--- BRIEF ---
Please format the rows from the line that contains "Screen dimensions: 700x536" to the line that contains "pos(173,312)" as a JSON list of strings, one string for each line and blank lines left out.

--- GIVEN DATA ---
* * * * * * * * *

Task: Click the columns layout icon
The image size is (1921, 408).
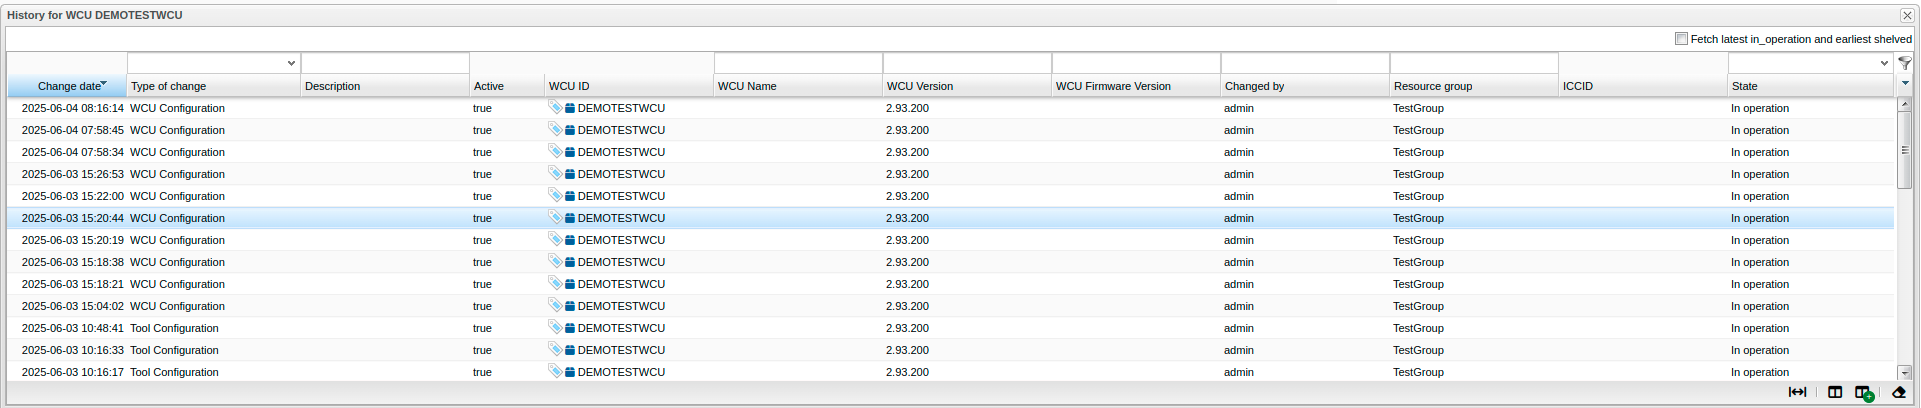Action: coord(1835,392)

* * * * * * * * *

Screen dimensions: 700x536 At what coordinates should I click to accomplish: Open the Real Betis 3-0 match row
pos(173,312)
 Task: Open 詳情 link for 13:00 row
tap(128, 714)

* * * * * * * * *

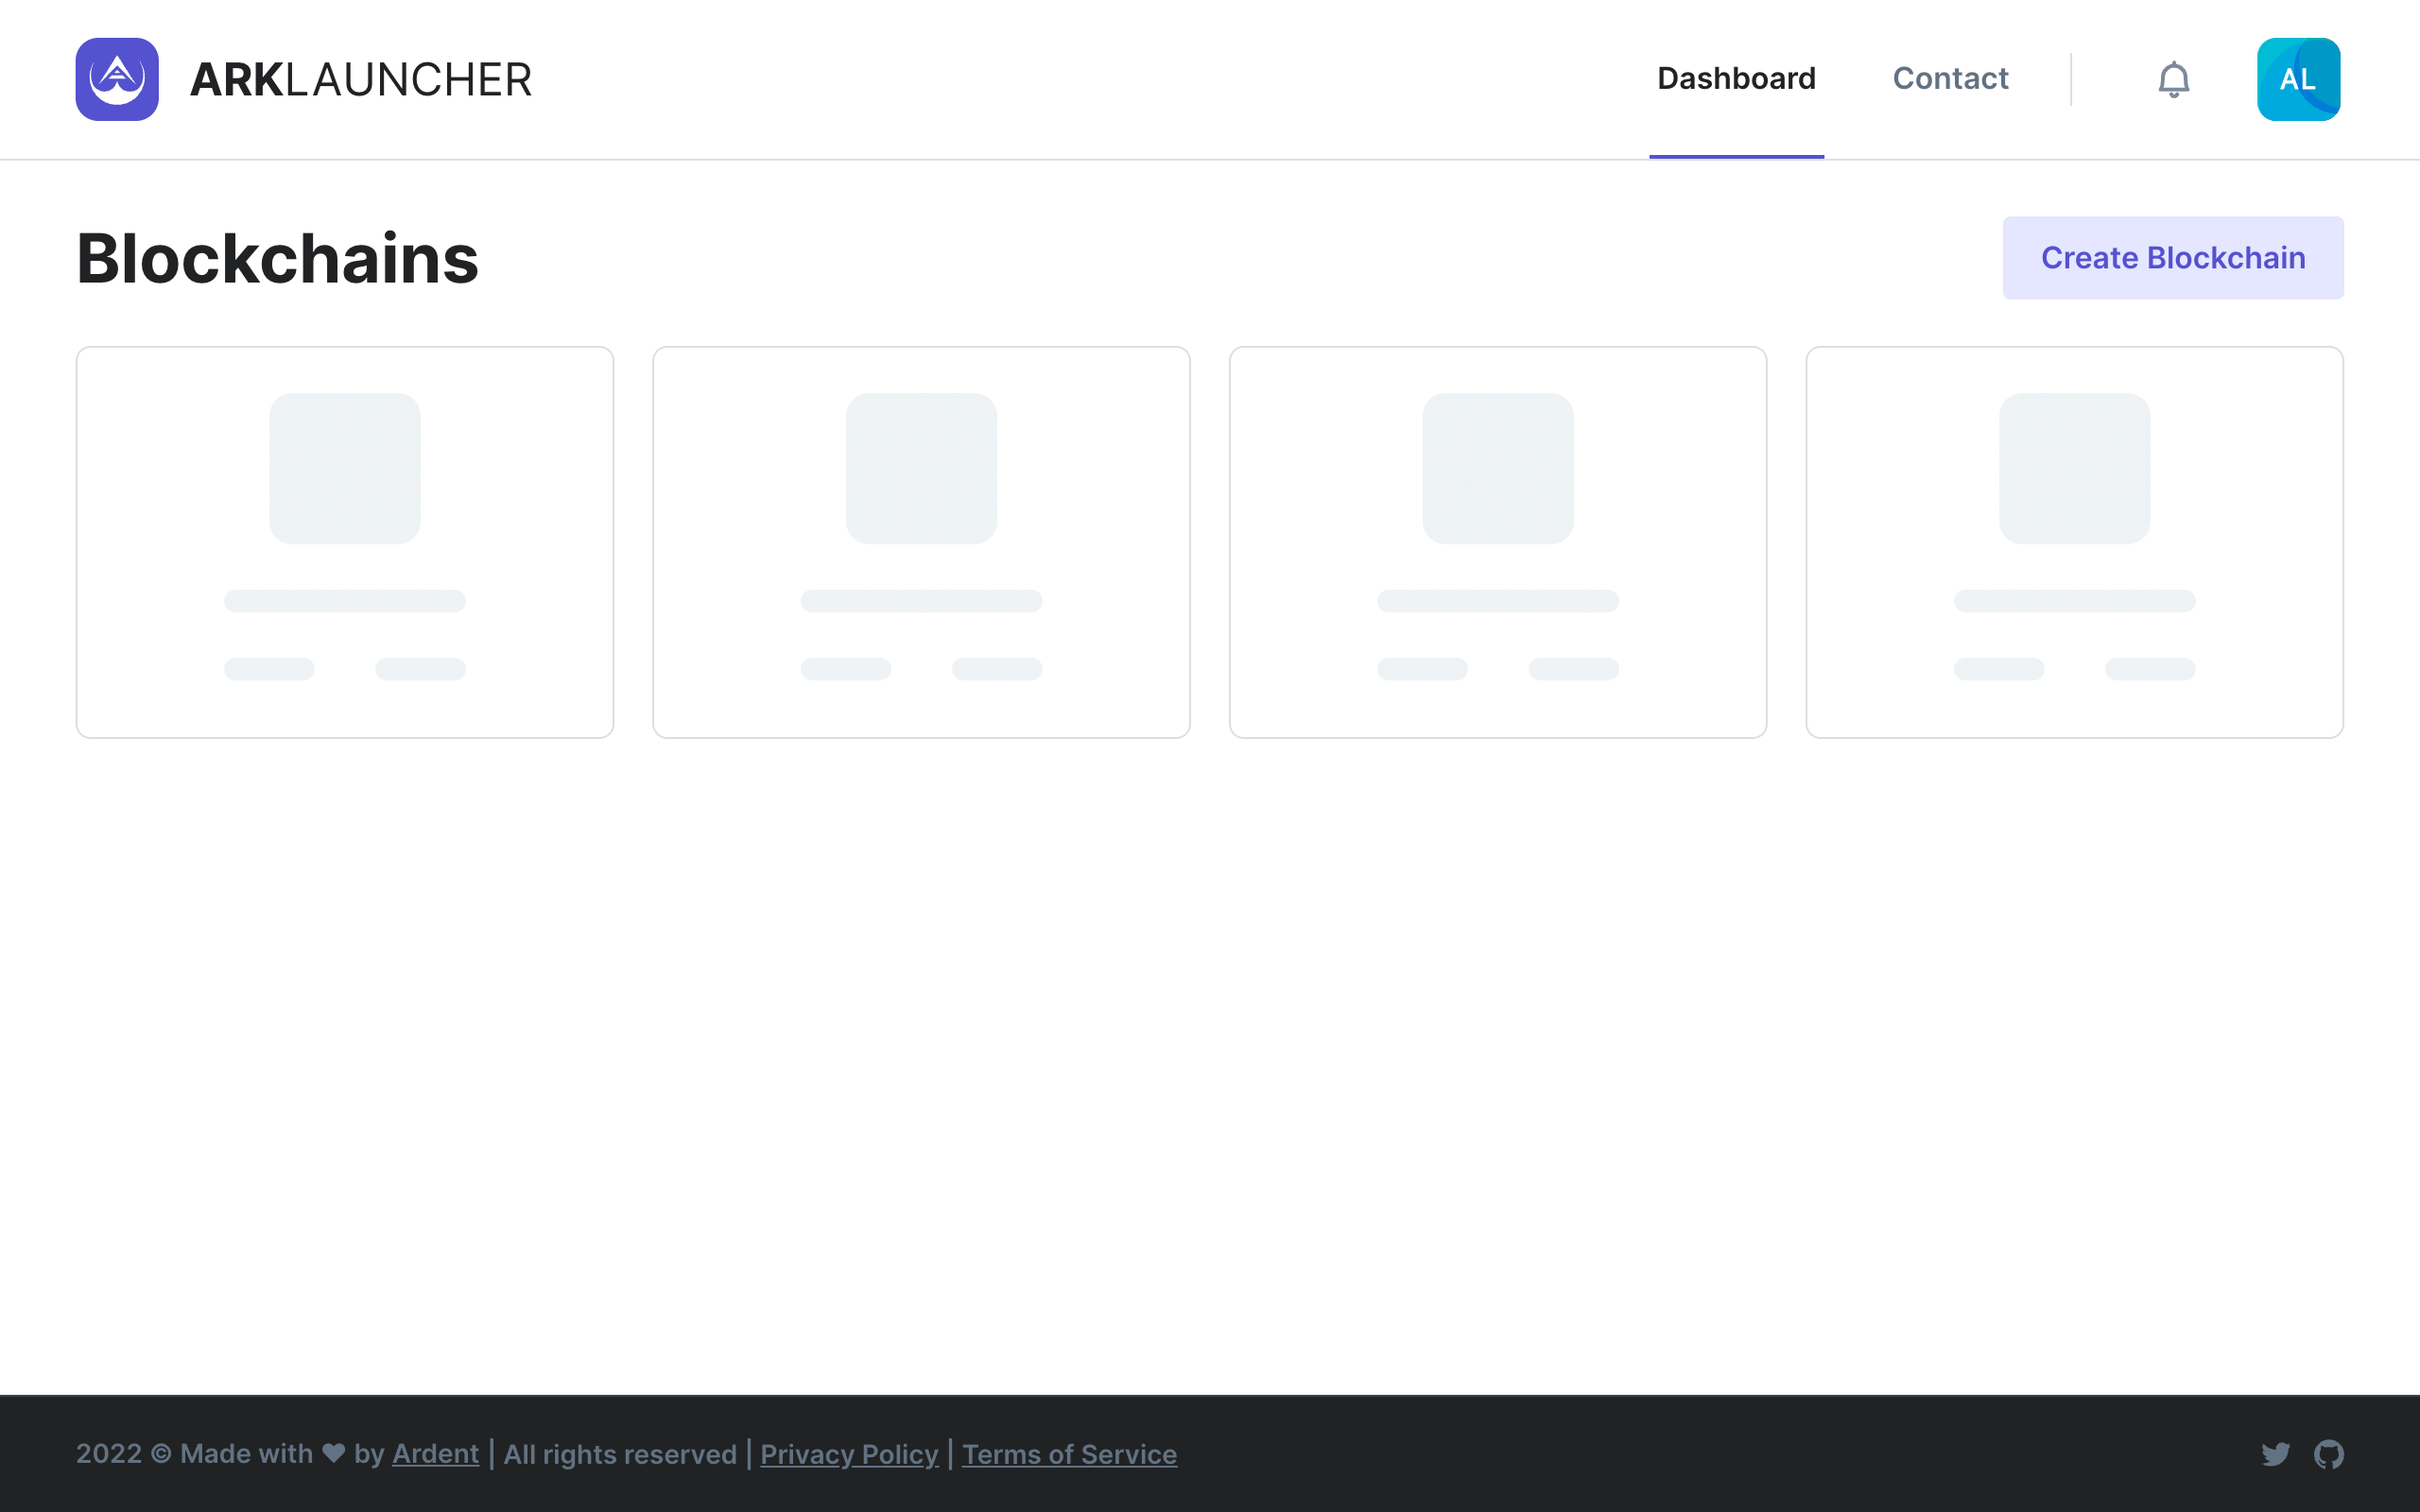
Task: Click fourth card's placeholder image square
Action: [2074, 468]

* * * * * * * * *

--- REPLY ---
[
  "Screen dimensions: 700x536 At what coordinates should I click to accomplish: Open the Real Betis 3-0 match row",
  "pos(173,312)"
]